Furthermore, the numbers of journals in the area of medicine (general and internal), biochemistry and molecular biology, biochemical research methods, and biology indexed in the JCR are 155, 200, 72, and 85, while only 14 journals are indexed under medical education, and one for dentistry education, and another one for pharmacy and pharmaceutical education. This situation leaves limited opportunities for medical and allied health educators to publish their work in high-impact journals. As another example, consider that a medical educator publishes an article in Academic Medicine, a journal with a JIF of 3.524, and another colleague from the Department of Medicine at the same institute publishes in Annals of Medicine, a journal with a JIF of 3.516. Both journals have nearly the same JIF, but Academic Medicine is the top journal in medical education, while Annals of Medicine is ranked #19 in its own field. This major difference is totally ignored if only the JIF is considered in the academic assessment of research outcomes.

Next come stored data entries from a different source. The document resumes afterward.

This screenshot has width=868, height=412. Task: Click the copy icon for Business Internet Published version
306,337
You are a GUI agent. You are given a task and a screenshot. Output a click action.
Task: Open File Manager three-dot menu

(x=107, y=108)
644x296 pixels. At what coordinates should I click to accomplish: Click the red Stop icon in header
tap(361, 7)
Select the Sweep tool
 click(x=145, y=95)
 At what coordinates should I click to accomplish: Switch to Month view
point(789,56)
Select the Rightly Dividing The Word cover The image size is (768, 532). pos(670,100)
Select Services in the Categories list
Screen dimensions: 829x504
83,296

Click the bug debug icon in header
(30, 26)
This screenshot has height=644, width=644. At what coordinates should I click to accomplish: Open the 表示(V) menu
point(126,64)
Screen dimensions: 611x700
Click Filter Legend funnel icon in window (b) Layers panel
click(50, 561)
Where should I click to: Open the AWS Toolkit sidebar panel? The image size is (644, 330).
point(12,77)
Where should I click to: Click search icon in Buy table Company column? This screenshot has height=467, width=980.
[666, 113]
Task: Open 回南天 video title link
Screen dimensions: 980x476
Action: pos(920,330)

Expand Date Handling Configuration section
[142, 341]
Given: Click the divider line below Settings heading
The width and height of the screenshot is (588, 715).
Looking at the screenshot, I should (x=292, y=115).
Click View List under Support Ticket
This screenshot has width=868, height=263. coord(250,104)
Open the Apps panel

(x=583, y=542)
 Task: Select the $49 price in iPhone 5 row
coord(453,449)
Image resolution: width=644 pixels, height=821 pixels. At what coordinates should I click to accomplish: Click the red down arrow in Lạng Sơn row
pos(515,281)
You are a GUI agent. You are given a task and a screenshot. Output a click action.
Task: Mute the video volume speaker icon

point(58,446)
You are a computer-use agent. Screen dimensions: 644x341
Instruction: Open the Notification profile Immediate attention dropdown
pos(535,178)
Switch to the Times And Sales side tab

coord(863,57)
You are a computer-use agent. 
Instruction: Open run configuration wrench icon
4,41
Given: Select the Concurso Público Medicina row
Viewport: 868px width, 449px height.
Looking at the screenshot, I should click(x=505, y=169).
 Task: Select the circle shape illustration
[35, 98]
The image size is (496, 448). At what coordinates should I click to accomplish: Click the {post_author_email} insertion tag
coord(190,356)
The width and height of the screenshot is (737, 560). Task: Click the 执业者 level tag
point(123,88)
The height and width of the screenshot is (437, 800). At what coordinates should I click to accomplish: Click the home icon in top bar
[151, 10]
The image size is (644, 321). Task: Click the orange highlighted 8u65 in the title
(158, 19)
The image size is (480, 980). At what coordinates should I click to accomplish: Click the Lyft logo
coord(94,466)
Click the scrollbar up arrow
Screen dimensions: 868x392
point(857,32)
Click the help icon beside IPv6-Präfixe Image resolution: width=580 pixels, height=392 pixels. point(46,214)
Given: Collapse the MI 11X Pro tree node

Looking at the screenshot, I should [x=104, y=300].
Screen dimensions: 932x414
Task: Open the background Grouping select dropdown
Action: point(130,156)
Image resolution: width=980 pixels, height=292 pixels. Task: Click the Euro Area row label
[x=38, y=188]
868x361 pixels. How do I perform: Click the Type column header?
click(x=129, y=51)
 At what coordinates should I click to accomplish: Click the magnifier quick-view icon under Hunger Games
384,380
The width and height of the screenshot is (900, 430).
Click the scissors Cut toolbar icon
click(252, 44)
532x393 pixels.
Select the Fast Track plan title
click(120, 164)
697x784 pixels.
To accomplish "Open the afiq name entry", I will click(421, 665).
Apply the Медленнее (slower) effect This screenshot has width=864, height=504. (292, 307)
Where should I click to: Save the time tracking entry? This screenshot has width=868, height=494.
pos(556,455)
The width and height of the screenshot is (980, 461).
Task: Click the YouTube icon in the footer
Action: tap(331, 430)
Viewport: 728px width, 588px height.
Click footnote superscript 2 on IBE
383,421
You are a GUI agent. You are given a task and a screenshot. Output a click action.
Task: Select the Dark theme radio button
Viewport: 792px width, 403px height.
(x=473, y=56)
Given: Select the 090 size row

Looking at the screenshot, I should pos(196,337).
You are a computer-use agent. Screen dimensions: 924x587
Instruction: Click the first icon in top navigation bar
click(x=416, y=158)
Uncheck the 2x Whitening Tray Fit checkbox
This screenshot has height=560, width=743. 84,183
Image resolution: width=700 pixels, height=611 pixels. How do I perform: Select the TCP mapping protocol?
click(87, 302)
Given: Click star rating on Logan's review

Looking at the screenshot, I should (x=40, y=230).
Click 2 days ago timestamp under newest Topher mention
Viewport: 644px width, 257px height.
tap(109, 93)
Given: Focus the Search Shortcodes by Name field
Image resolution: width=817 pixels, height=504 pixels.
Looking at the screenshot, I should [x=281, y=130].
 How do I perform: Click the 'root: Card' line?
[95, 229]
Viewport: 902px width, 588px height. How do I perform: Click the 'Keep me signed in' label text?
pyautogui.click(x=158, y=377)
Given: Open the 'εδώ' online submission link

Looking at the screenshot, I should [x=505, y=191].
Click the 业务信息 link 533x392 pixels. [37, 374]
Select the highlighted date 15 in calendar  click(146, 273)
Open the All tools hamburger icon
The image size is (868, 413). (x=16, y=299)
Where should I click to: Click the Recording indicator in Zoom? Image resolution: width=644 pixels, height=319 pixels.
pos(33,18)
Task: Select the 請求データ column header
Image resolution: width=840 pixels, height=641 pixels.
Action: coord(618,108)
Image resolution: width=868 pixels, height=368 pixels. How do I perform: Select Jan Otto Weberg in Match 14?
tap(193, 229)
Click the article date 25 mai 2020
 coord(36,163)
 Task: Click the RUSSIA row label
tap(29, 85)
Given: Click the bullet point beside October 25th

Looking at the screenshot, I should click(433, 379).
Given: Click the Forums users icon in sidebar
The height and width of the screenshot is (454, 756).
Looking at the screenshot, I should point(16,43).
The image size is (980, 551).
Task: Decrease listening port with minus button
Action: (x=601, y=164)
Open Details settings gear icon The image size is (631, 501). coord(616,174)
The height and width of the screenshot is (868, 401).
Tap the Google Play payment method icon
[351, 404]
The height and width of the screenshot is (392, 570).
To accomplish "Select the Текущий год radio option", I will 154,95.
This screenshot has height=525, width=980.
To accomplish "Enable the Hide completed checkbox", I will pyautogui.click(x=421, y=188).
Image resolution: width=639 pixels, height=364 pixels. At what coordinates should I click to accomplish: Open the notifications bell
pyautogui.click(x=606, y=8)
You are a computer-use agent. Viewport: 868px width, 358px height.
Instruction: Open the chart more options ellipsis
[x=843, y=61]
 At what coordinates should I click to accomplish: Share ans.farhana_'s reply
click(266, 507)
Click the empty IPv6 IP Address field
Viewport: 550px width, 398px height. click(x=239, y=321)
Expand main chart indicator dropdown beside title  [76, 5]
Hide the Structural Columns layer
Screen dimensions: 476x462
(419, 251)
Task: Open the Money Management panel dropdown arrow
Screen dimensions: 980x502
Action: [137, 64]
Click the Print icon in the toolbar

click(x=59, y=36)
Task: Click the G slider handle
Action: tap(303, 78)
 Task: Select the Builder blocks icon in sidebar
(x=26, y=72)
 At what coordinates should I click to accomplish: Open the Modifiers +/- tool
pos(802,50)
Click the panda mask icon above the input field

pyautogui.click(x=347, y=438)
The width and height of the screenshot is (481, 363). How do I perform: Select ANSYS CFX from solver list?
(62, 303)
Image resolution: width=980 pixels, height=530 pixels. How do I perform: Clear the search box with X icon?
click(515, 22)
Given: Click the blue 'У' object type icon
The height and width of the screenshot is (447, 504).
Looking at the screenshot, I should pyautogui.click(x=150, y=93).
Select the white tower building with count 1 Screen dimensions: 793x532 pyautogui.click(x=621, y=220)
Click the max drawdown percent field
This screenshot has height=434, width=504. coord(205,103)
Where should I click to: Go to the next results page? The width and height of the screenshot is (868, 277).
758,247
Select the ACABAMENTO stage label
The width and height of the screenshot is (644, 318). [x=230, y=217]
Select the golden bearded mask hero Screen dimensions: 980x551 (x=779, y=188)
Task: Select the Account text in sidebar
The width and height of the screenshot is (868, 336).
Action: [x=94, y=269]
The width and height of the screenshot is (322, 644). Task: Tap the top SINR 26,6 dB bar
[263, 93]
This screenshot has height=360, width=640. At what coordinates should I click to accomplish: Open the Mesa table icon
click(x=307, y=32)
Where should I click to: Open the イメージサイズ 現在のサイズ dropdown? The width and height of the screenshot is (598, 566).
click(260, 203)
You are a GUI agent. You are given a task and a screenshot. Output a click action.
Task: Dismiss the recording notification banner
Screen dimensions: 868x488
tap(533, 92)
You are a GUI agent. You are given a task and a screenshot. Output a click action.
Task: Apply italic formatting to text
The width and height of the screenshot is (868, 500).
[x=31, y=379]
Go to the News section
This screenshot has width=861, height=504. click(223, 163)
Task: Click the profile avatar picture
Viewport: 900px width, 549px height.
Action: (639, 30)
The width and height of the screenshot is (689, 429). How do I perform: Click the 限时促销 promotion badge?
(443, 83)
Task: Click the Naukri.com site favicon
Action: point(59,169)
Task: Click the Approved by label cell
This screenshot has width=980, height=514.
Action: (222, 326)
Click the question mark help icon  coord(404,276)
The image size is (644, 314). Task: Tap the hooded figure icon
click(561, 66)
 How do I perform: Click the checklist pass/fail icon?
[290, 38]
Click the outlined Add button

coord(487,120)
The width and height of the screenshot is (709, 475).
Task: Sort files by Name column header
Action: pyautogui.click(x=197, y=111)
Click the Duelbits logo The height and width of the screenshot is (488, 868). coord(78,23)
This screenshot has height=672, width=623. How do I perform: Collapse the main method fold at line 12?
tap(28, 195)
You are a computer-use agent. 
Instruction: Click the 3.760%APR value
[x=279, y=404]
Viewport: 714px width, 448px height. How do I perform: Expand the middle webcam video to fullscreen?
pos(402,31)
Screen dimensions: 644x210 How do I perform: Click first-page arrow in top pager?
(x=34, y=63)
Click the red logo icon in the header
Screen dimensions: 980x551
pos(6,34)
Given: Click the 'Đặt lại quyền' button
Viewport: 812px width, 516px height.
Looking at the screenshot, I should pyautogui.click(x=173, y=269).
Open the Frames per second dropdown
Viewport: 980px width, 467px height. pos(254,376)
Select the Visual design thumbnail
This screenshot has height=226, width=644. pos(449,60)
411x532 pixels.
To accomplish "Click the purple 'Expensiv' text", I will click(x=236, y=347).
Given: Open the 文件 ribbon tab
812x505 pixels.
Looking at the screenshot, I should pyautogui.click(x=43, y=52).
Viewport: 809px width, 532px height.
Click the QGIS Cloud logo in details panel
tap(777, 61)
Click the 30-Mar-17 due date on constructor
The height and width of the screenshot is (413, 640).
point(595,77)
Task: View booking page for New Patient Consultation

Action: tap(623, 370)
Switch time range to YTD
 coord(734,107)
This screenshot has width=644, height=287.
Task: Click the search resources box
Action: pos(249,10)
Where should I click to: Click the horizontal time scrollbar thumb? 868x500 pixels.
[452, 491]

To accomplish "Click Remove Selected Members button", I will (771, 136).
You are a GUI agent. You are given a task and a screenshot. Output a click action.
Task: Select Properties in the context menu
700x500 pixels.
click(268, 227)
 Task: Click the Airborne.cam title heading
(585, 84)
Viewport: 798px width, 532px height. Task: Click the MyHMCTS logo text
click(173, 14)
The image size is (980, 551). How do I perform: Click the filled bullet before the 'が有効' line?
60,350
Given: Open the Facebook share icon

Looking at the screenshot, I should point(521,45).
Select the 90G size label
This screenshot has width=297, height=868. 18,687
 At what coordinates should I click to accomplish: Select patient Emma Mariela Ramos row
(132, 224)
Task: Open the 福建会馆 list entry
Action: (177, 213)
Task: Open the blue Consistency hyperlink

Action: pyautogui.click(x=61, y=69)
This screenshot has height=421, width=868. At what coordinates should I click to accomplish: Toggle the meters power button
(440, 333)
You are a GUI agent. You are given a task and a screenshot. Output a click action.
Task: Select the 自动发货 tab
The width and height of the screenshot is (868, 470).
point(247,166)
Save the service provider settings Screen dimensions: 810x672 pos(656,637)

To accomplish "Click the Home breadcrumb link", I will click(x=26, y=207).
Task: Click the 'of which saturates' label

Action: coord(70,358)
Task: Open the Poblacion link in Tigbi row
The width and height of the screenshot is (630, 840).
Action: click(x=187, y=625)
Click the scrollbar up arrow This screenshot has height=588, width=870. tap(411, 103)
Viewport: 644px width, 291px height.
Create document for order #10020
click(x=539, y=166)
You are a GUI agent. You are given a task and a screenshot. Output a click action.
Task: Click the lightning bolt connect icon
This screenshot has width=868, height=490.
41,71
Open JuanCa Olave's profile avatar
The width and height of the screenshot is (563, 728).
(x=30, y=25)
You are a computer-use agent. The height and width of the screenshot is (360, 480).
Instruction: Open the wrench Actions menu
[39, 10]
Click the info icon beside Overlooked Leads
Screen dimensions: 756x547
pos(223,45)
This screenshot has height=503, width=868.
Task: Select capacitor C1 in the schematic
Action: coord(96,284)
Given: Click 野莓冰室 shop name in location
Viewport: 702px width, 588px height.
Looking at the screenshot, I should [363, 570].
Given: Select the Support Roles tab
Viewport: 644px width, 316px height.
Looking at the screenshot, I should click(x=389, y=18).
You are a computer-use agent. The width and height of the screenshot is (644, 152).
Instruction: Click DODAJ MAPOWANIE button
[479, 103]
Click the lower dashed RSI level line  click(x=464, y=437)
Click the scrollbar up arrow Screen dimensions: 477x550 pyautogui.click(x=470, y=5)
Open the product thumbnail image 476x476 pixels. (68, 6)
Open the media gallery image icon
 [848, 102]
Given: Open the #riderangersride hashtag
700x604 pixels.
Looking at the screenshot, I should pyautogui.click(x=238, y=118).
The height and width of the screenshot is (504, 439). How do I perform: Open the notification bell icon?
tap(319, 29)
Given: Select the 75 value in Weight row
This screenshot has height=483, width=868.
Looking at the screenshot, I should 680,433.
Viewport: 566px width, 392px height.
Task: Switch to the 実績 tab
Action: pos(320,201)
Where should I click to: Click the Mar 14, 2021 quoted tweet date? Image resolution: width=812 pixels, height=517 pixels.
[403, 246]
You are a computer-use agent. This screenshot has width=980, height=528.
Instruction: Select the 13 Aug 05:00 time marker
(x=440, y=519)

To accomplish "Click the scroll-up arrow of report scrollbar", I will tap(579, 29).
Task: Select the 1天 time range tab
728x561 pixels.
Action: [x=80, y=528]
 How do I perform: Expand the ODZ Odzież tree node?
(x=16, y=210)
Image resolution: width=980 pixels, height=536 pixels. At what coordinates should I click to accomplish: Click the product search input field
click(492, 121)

Nevertheless, better indices provide vital support in decision-making for research for funding, recruitment, and improved teaching in the competitive environment of academia. In certain ways, a change in the current use of citation indices will sharpen the competition in wholesome ways. More importantly, it is likely to enable better decisions and more fairness with regard to assessments of the publication output of individuals and research groups across disciplines and methodologies. In addition to these metrics, a battery of other indices should form the basis for academic promotion, particularly for top positions, including the following:

1. Invitations to speak internationally about research, 2. A sustained record of being the principal investigator in funded research, 3. Services as an editor and/or editorial board member of medical education journals and scientific journals, and years as peer reviewer to top international journals in the field, 4. Leadership roles on national and international committees of major medical education societies, and major conferences on medical education, 5. Prestigious national and international awards for research and innovations in medical education, 6. Leadership in international collaboration in research and publication as principal investigator, and 7. Leadership and accumulated achievements in specific areas in medical education.

Each of these indices could be standardized by a numerical system. For example, invitations as a keynote speaker may be evaluated by using the following scoring system: 0 = not invited, 1 = invited to speak in a meeting held within their own university, 2 = invited to speak at a national conference, 3 = invited to speak at an international university ranked lower than their own, 4 = invited to speak at an international university ranked higher than their own, 5 = invited to speak at a major international conference. Indices such as these could enhance assessment for academic promotion.


Given the need for tighter links between research quality and funding as well as recruitment practices, it is time to revise the scientific evaluations also within medical teaching; institutional decisions should preferably be evidence-based and favor individuals with solid scientific merit rather than be driven by coincidental or ideological motives. In the absence of better tools, rough approximations of scientific quality were derived from the JIF in the past. Although AIS and the g- and h-indices have shown promising outcomes, further developments are needed. Other key indices, particularly for top academic positions, should also be considered.

Financial support and sponsorship

This work was funded by the College of Medicine Research Center, Deanship of Scientific Research, King Saud University, Riyadh, Saudi Arabia.

Conflicts of interest

The authors declare that they have no conflict of interest and that the whole manuscript has been created by the authors.